= What the exercise asks =
Set down only the lines from the one containing "Instruction: Select True" through the final line of the entries below, exactly as they stand, with no pictures.

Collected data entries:

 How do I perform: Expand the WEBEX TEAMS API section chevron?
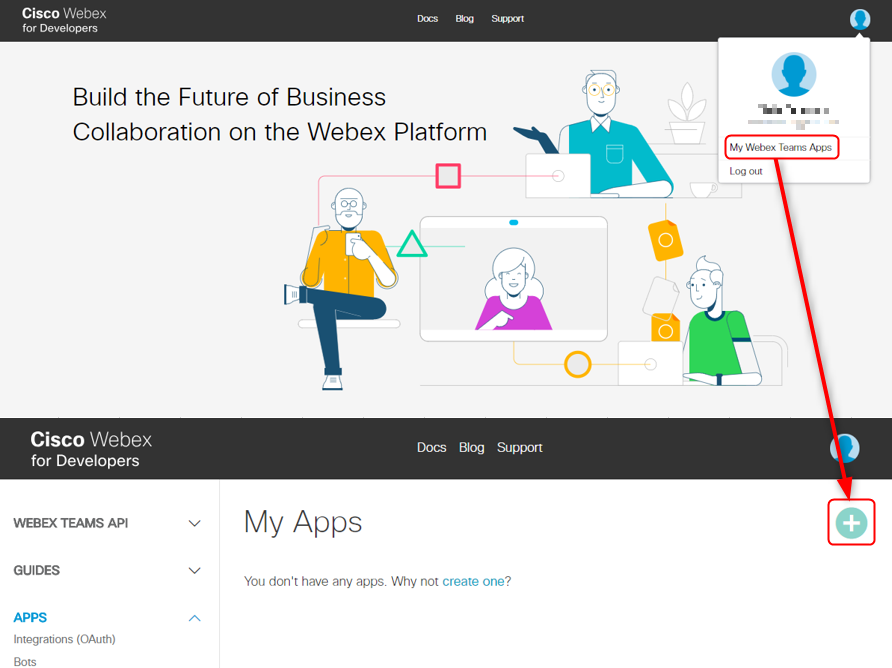click(195, 523)
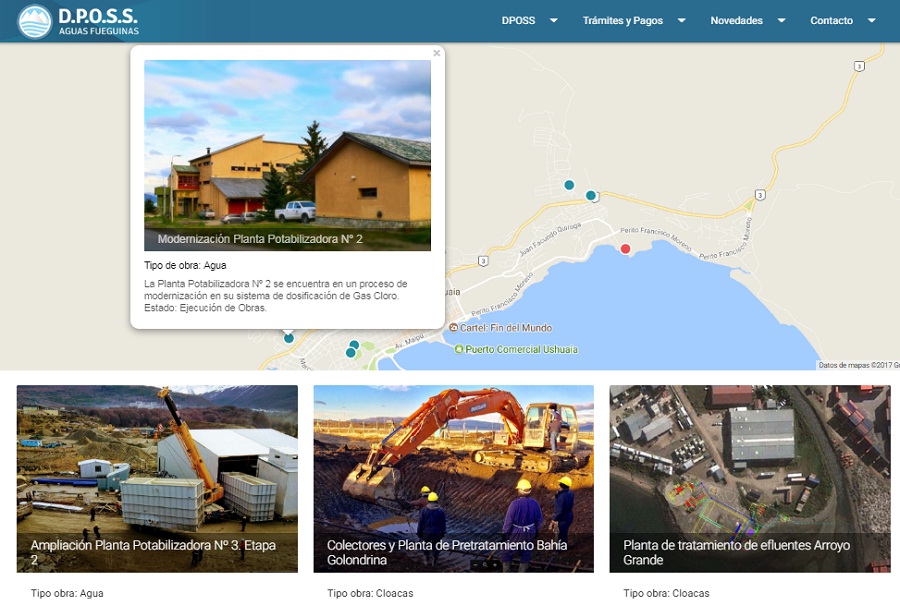
Task: Close the map info popup
Action: pos(437,53)
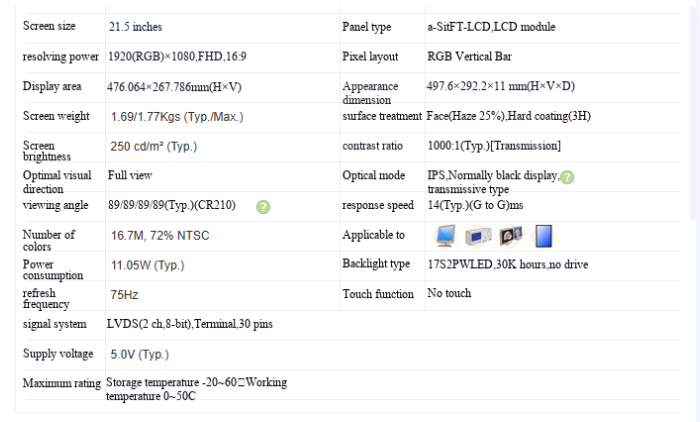The image size is (700, 422).
Task: Click the desktop monitor application icon
Action: (446, 235)
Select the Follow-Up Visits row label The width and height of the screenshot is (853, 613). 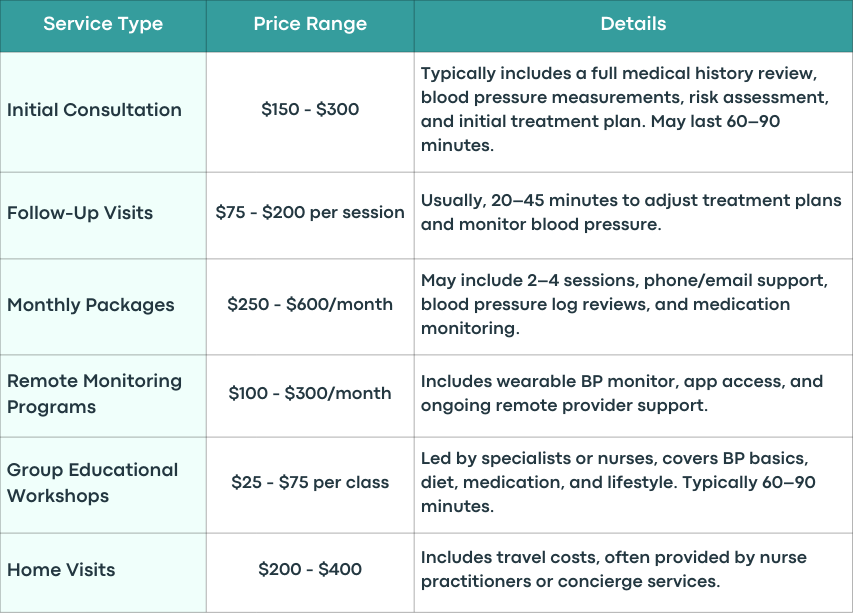[80, 213]
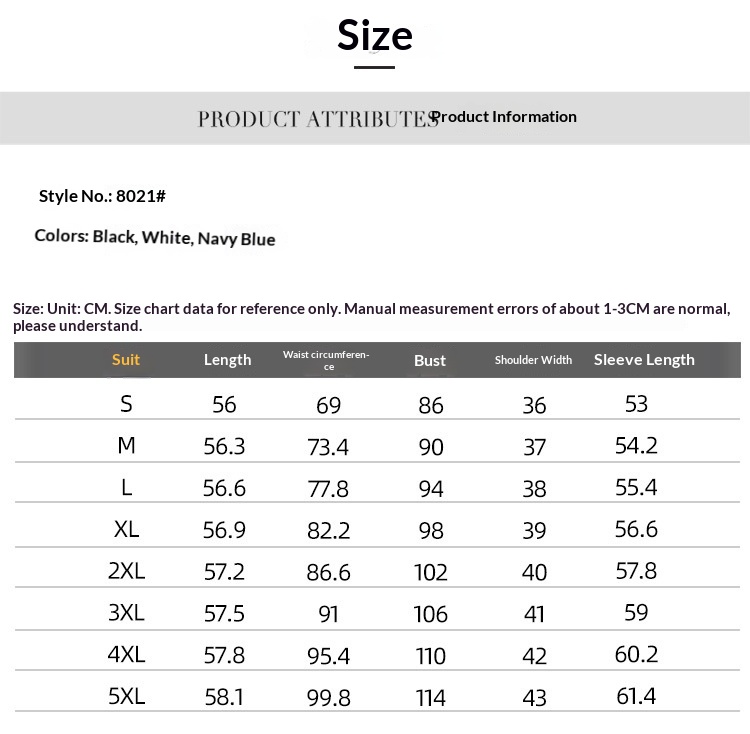Click the "Product Information" label

click(504, 117)
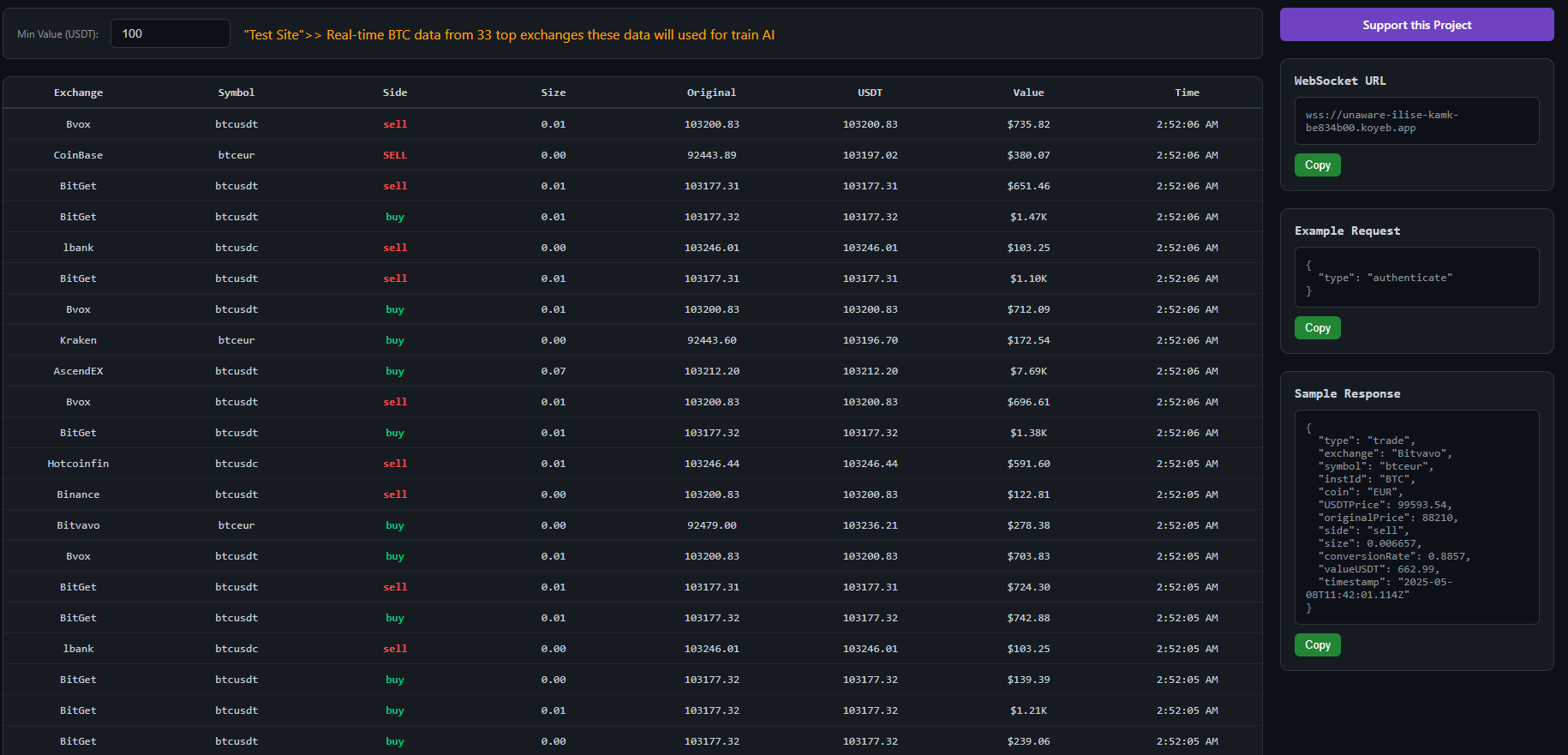Viewport: 1568px width, 755px height.
Task: Click the Symbol column header
Action: click(x=236, y=93)
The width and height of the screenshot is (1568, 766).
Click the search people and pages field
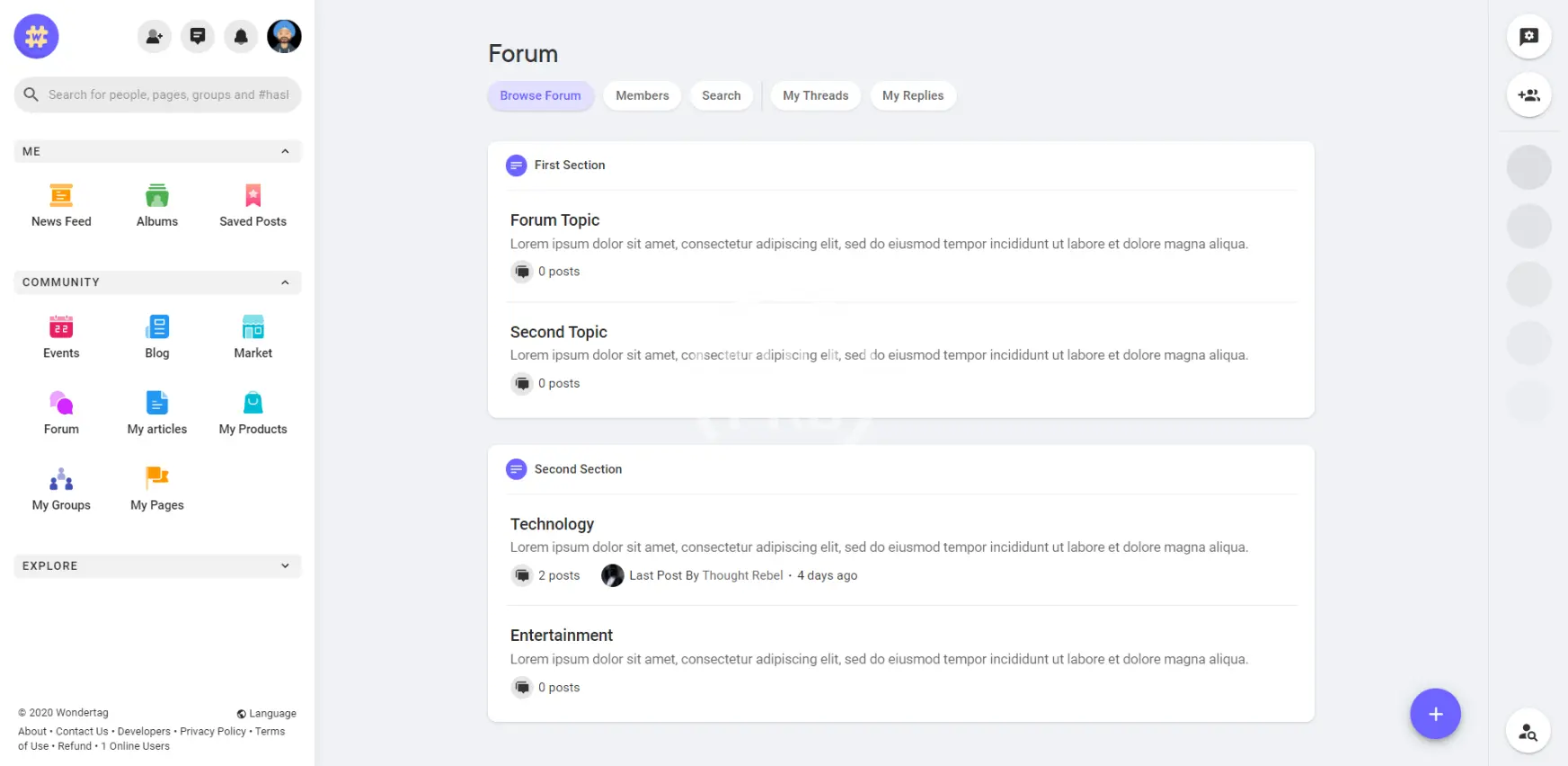pos(168,95)
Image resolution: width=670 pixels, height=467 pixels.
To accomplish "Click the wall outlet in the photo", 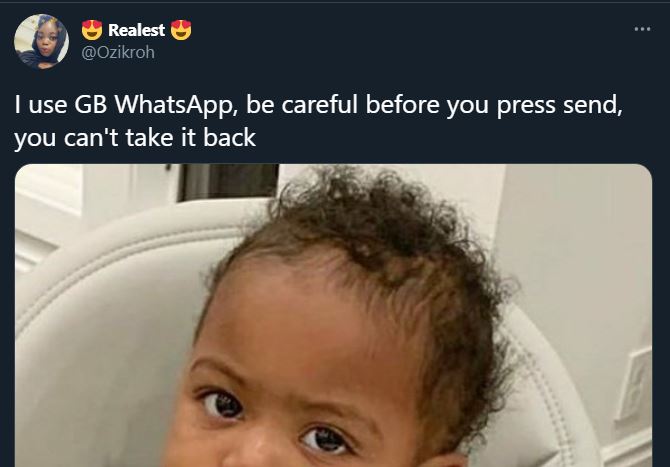I will coord(633,382).
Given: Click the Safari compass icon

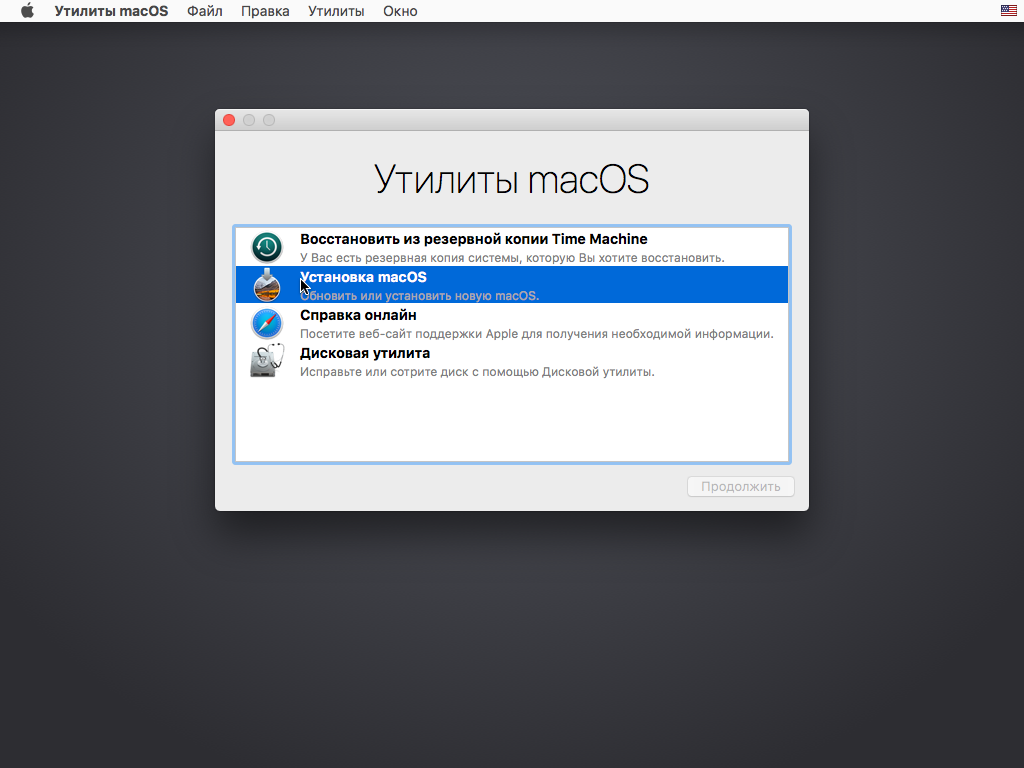Looking at the screenshot, I should pos(267,323).
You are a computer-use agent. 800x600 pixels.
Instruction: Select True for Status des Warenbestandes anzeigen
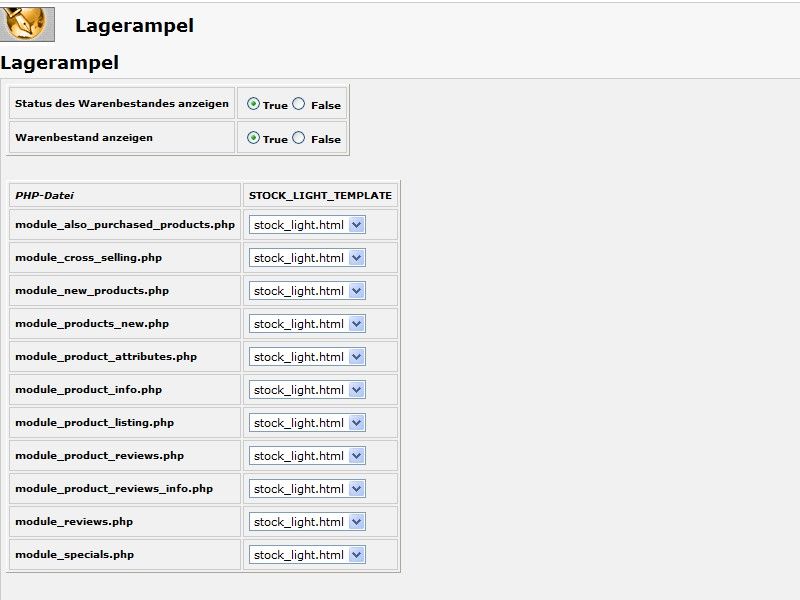[x=253, y=104]
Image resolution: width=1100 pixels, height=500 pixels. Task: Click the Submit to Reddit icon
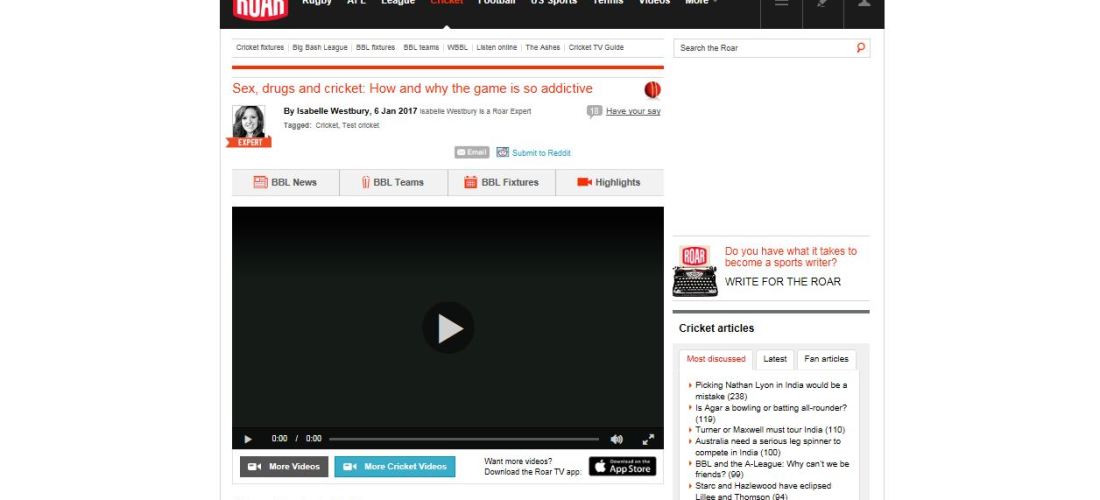pyautogui.click(x=503, y=153)
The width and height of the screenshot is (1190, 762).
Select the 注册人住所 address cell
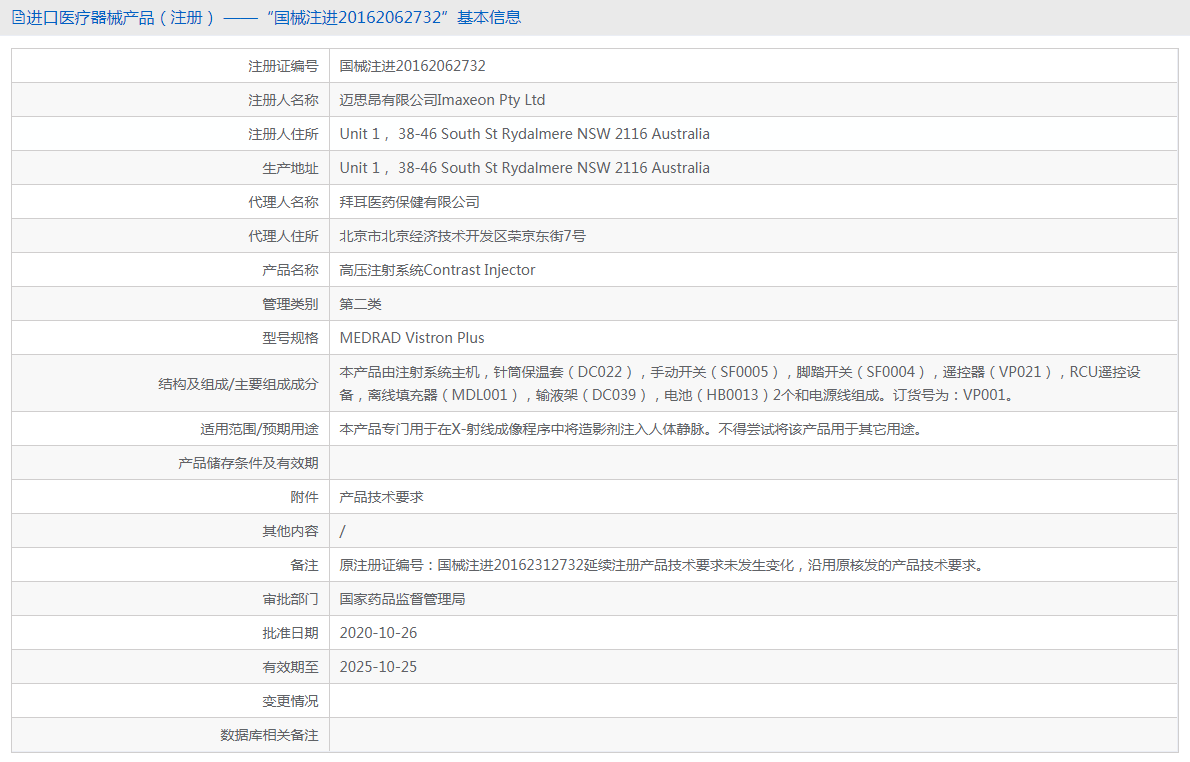point(524,133)
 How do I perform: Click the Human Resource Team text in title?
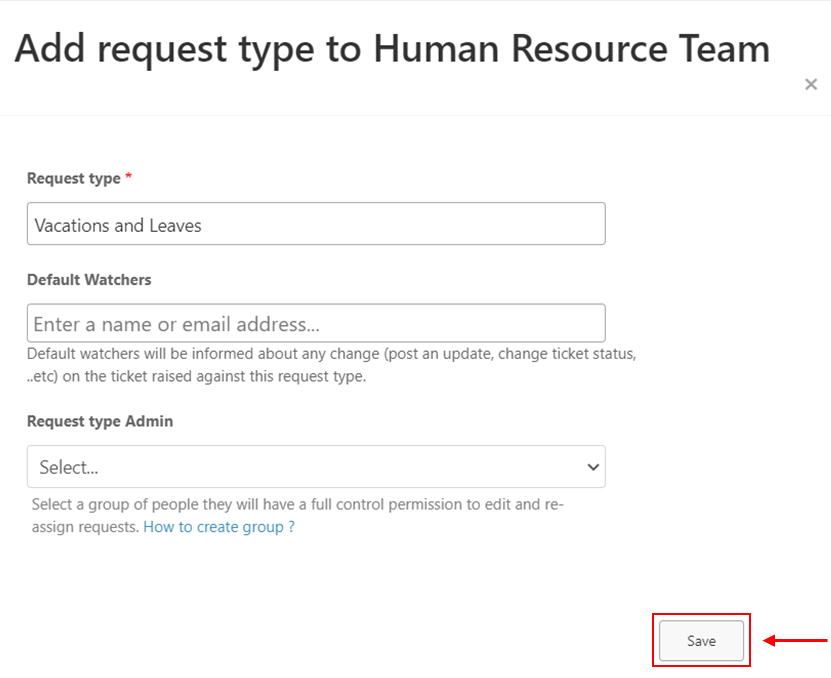click(572, 48)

= Answer to the exercise =
Instruction: Select True for Status des Warenbestandes anzeigen
[x=253, y=104]
Image resolution: width=1100 pixels, height=500 pixels. Task: Click the Submit to Reddit icon
pyautogui.click(x=503, y=153)
The width and height of the screenshot is (1190, 762).
Select the 注册人住所 address cell
point(524,133)
 How do I perform: Click the Human Resource Team text in title?
click(572, 48)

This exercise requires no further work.